Document extract |

I’ve always loved the idea that, astronomically speaking, there should be a thirteenth zodiac sign but astrologers didn’t like the number thirteen – or any change at all. My zodiac sign is in fact Ophiuchus the Serpent-bearer and 13 is of course my lucky number. My books are now published by my own Indie imprint ‘The 13th Sign.’

Comic fantasy gives endless opportunities to poke fun at the world we live in and the personalities of the various Zodiac Signs might remind you of people you know. My ambition with this story is to follow in the steps of the master, Terry Pratchett. As he said, ‘writing is the most fun you can have by yourself.’

Did you find writing a short story easier or harder to write than what you’ve written in the past?

I’ve written and published many short stories, and was even a double prize-winner one year with London Inc’ International Writing Competition. My collection ‘One Sixth of a Gill’, free to those who subscribe to my Newsletter contains poetry and shorts ‘to fit everyone’ and I enjoy the freedom of experimenting. I was first published as a poet and I like breaking rules in my work.

I was once part of a performance group of three writers in Wales, The West of Whitland Poets, and my friend, a short story author, was asked, ‘Do you think you’ll ever manage to write a novel?’ The idea that start with short stories and you write novels when you grow up as a writer is daft. What I’m after is the perfect marriage between content and form; I have hundreds of ideas and some have to be poems; some short stories; some novels; and I’ve written plays too.

Stated goal a | From the rows below, reproduce the stretch from the line containing "Click the red" through the line containing "pyautogui.click(x=318, y=169)", leaving out the pictures.

Record excerpts |
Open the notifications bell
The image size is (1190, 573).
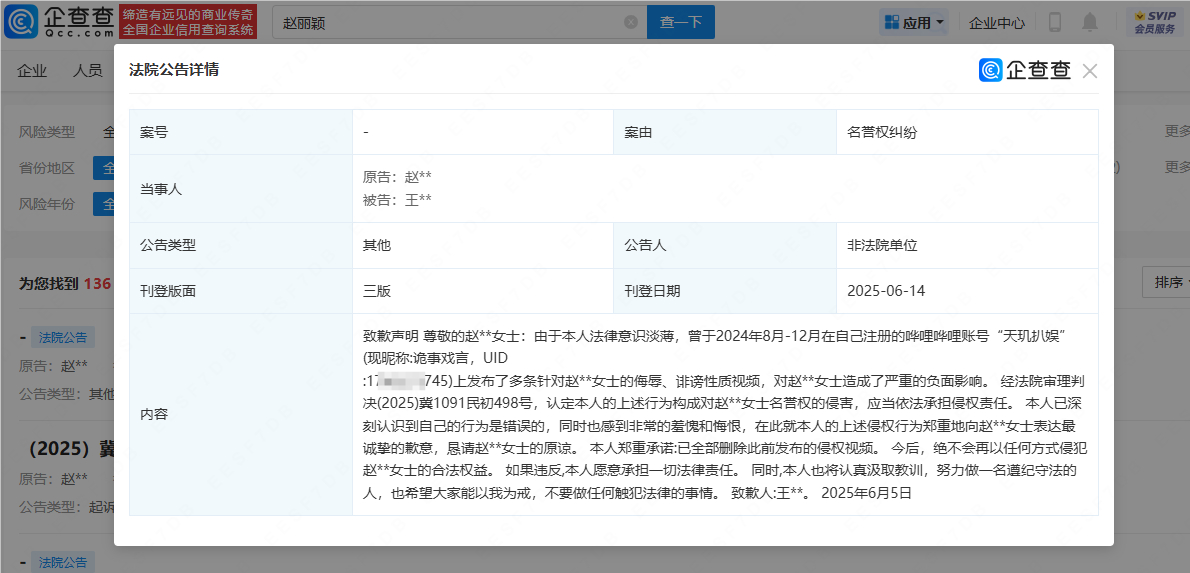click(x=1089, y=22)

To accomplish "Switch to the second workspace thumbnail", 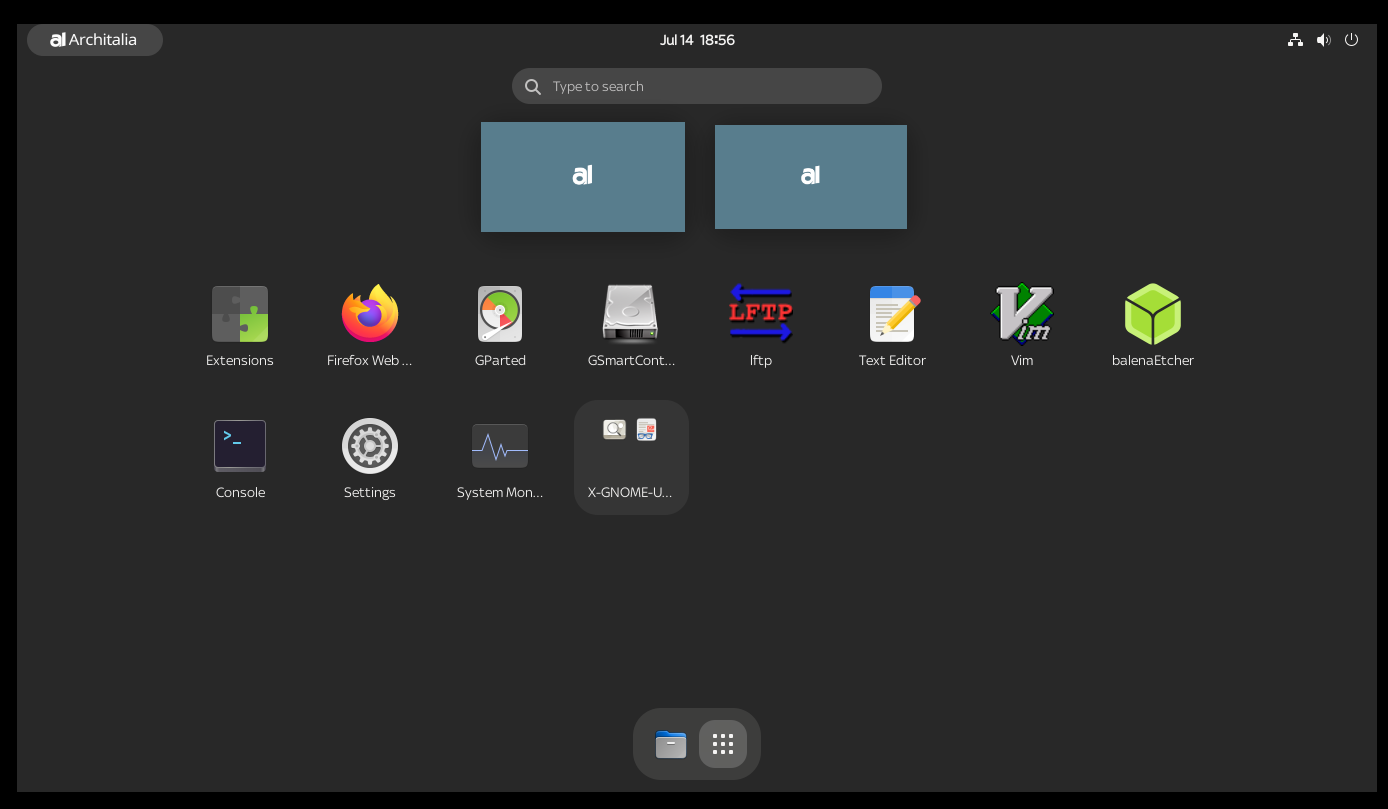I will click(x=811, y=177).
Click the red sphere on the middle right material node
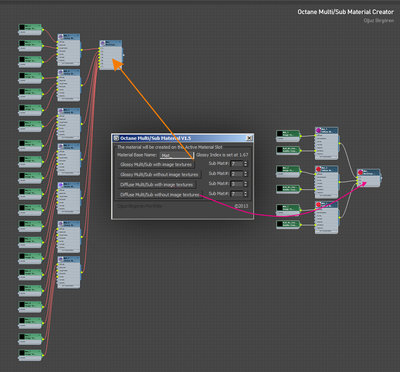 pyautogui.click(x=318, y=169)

---

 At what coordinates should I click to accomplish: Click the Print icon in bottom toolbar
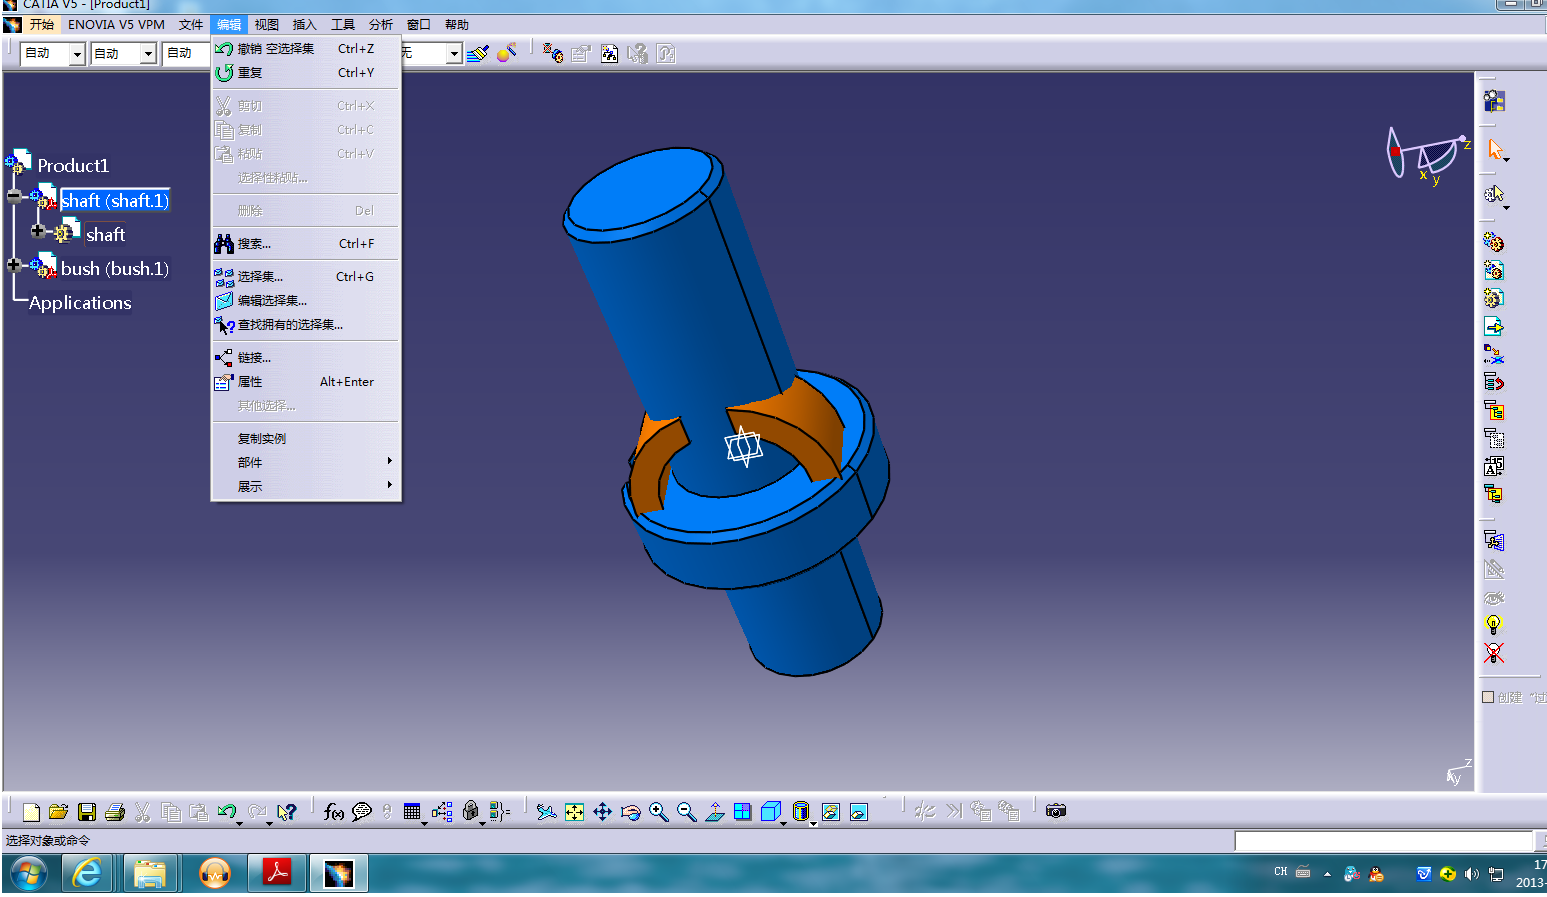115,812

* * *

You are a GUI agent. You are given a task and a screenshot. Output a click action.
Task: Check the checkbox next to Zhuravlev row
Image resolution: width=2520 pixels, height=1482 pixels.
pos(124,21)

Stated goal b | In the excerpt about the thirteenth zodiac sign, what is the name of the author's Indie imprint?

Exercise output a |
Click the red sphere on the middle right material node
 pyautogui.click(x=318, y=169)

Exercise output b | The 13th Sign